#### TESTO FORNITO
2. Uscire da Yalta non è semplice
ma questo è l’unico compito storico
che ci sta davanti.

Superare Yalta vorrebbe dire
lasciarsi alle spalle
questo stato di «non guerra»
fondato sul principio
dell’equilibrio del terrore
e costruire una pace reale.

Ma per far questo
occorre scoprire
un principio universale
superiore alle due parti
la cui ricerca è fallita
in tutti questi decenni.

***

Yalta 3 – La speranza oggi
ci viene additata
da Giovanni Paolo II

che mette al centro
un principio universale
al di là del totalitarismo
e del consumismo.

3. La logica di Yalta
non è superata
perché ha delle radici filosofiche,
come ho detto all’inizio.

Ad Helsinki invece si son fatti
degli Accordi tecnici,
di tipo politico-giuridico.

Mentre Yalta
ha un valore simbolico,
sbocco e fallimento
delle grandi correnti di pensiero,

Helsinki rimane
un accordo fra diplomatici.

Un accordo che rappresenta
un tentativo lodevole
ma che non rimuove le cause
che han dato origine ai mali
dell’Europa.

Tant’è vero
che quegli stessi accordi
sul rispetto dei diritti umani
vengono continuamente calpestati
all’Est,

mentre all’Ovest
anche i più sacrosanti princìpi
cadono spesso a livello strumentale.

Yalta 3

Emmanuel Le Roy Ladurie,
storico francese.

1. Nonostante le buone intenzioni
siglate nella Dichiarazione finale
sull’Europa liberata,
a Yalta ì leader occidentali
non si resero ben conto
della nuova situazione.

Roosevelt in particolare,
all’epoca fisicamente indebolito,
sottovalutò
le capacità espansionistiche
di Stalin
e il pericolo del comunismo.

Gli dobbiamo essere riconoscenti
per aver contribuito
alla liberazione dell’Europa
ma è difficile perdonargli
la sua ignoranza e stupidità
sui punti che ho appena citato.

Certo, mito e realtà di Yalta
sono frammischiati:
ma il significato mitico,
la divisione dell’Europa,
è diventato purtroppo realtà.

2. Il superamento di Yalta
è augurabile
ma attualmente non è possibile,
almeno fino a quando
l’Unione Sovietica non cambierà.

Occorrerebbe
una forte pressione da parte
dei popoli sottomessi dell’Est
ma una simile prospettiva,
oltre che improbabile,
è anche pericolosa.

***

Yalta 3 – A noi, in Occidente,
resta il dovere
di rivendicare continuamente
i diritti dei popoli
contro uno stato di fatto
che non è uno stato di diritto.

Siamo noi,
uomini del mondo libero,
che dobbiamo
prima di tutto guarire
e liberarci dalla logica di Yalta
sul piano spirituale.

Certi movimenti
come Solidarnosc in Polonia
ce lo testimoniano.
########
#### COMPITO 1:
Trascrivi fedelmente tutte le righe dell'elenco riportato qui sotto, escludendo le immagini.
#### CONTENUTO DEI DATI
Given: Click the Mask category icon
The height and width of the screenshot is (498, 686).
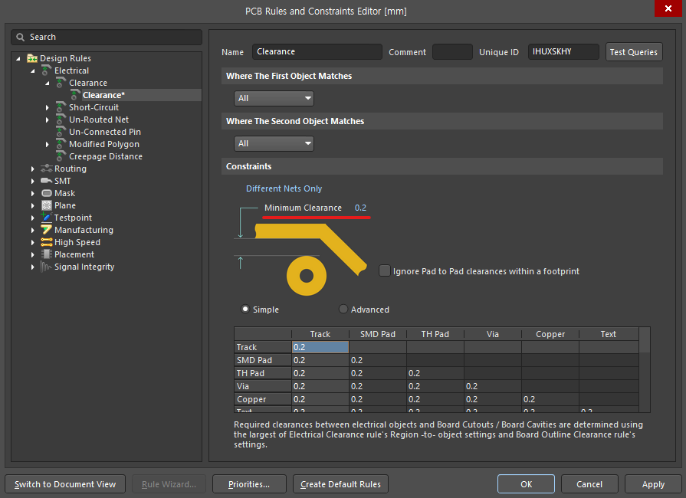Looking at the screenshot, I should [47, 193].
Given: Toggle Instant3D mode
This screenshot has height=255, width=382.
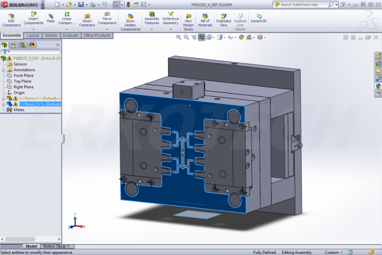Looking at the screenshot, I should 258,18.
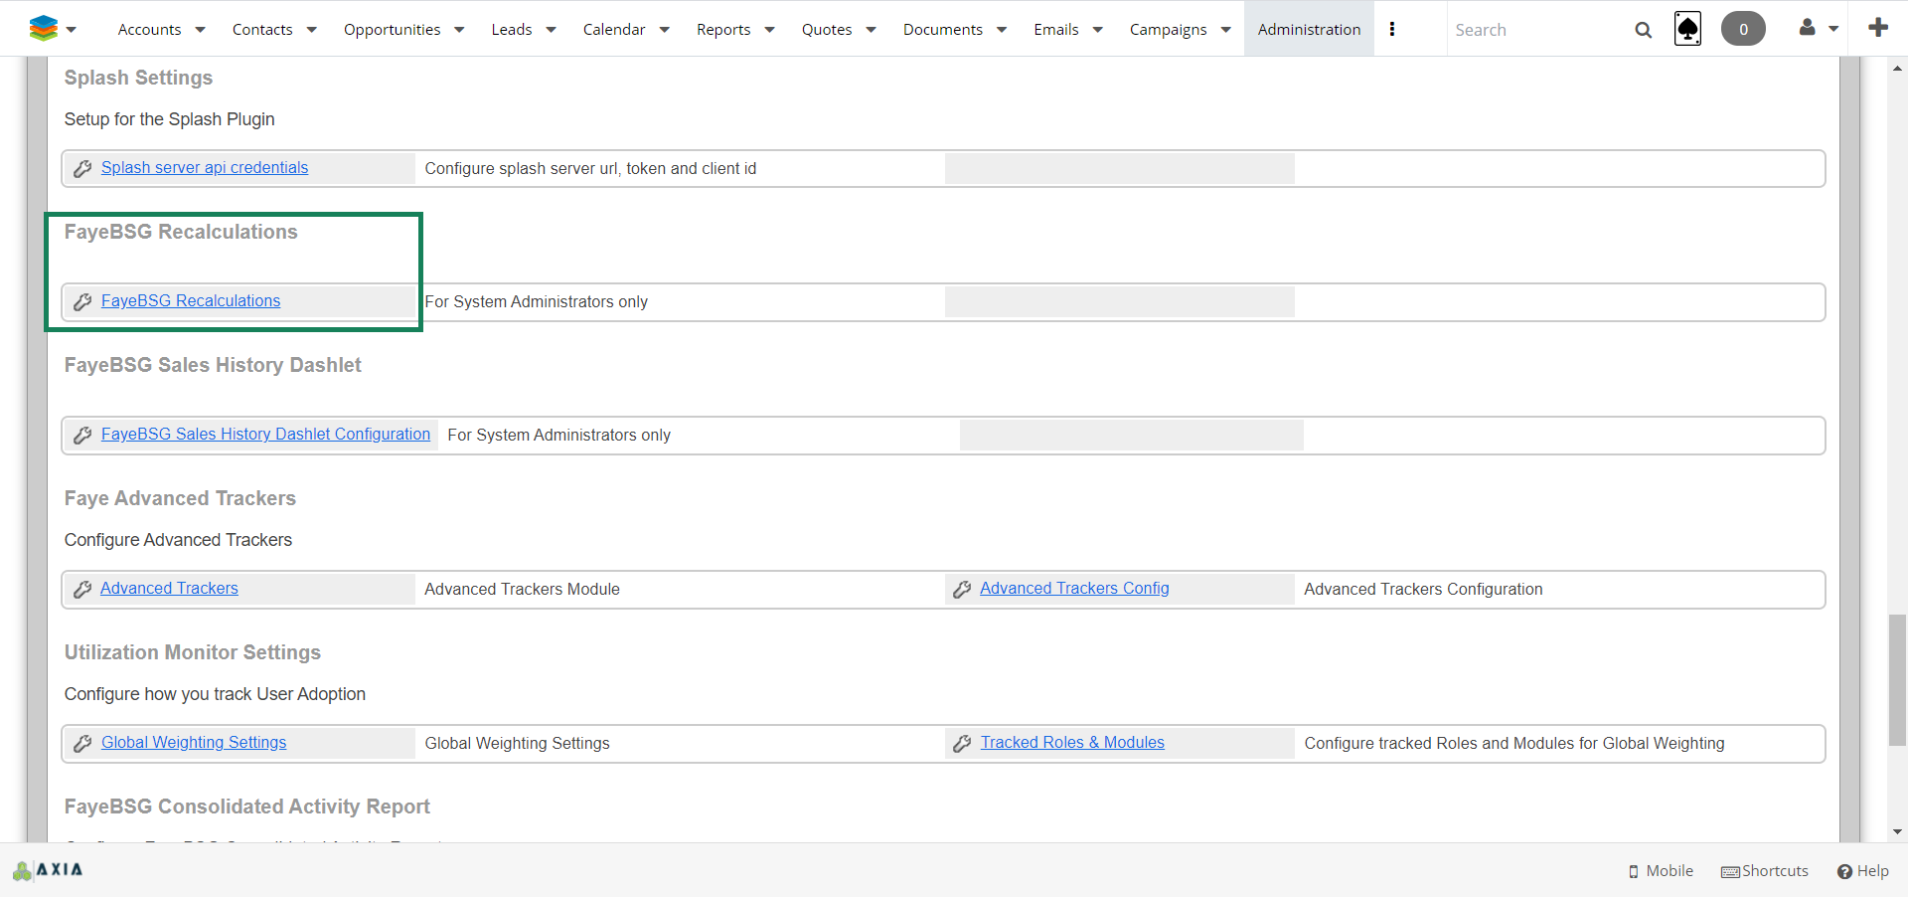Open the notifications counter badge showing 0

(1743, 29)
########
#### COMPITO 2:
Rispondi a queste domande sul testo su Yalta:
(a) Di che tipo furono gli accordi fatti a Helsinki?
(b) Chi sottovalutò le capacità espansionistiche di Stalin?
(c) Quale movimento in Polonia viene nominato?

#### RISULTATO DEL COMPITO 1:
Given: Click the Mask category icon
The height and width of the screenshot is (498, 686).
Looking at the screenshot, I should [47, 193].
Given: Toggle Instant3D mode
This screenshot has height=255, width=382.
Looking at the screenshot, I should 258,18.
Open the notifications counter badge showing 0

(1743, 29)

#### RISULTATO DEL COMPITO 2:
(a) Accordi tecnici, di tipo politico-giuridico.
(b) Roosevelt.
(c) Solidarnosc.